The most widely-studied of these miRNAs are miR-33a/b; however, we recently reported that miRNAs in the miR-183/96/182 cluster are also likely regulated by hepatic cholesterol content and mediate the observed glucose-lowering effects of the bile acid sequestrant colesevelam through the sterol-sensing pathway. In addition, several other hepatic and adipose miRNAs have been recently demonstrated to be key regulators of cellular lipid synthesis, storage, and catabolism, as well as systemic lipid metabolism. Moreover, many of these miRNAs are altered in fatty liver disease and dyslipidemia.

Summary:

miRNAs are not just fine-tuners of lipid metabolism, but critical regulatory factors in lipid homeostasis and health. Loss of these miRNA regulatory modules very likely contributes to the underlying metabolic defects observed in lipid disorders.

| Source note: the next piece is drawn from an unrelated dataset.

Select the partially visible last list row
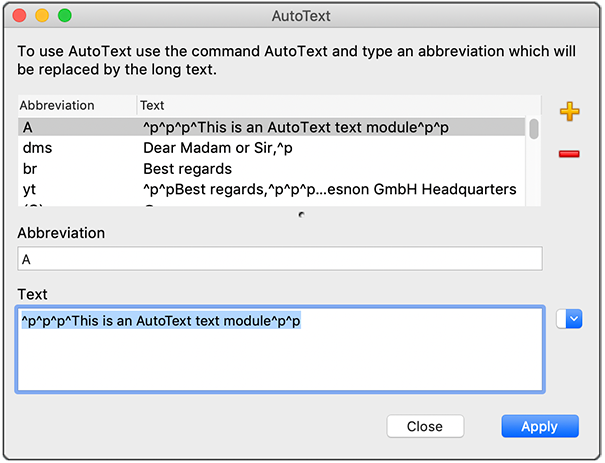605x463 pixels. (270, 204)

Keywords: microRNA, lipids, cholesterol, liver, adipose

Introduction:

The study of microRNAs (miRNA) is as vibrant as ever and many new functions for miRNAs in lipid-related mechanisms and disorders have been recently reported. Currently, miRbase.org (v22.1), the universal database of miRNAs, contains 1,917 human miRNAs; however, only 26% of these (505 miRNAs) are considered to be high confidence miRNAs1. Nevertheless, key biological functions have been reported for most of the broadly conserved mammalian miRNAs in humans, and many of these miRNAs regulate genes previously linked to lipid metabolism.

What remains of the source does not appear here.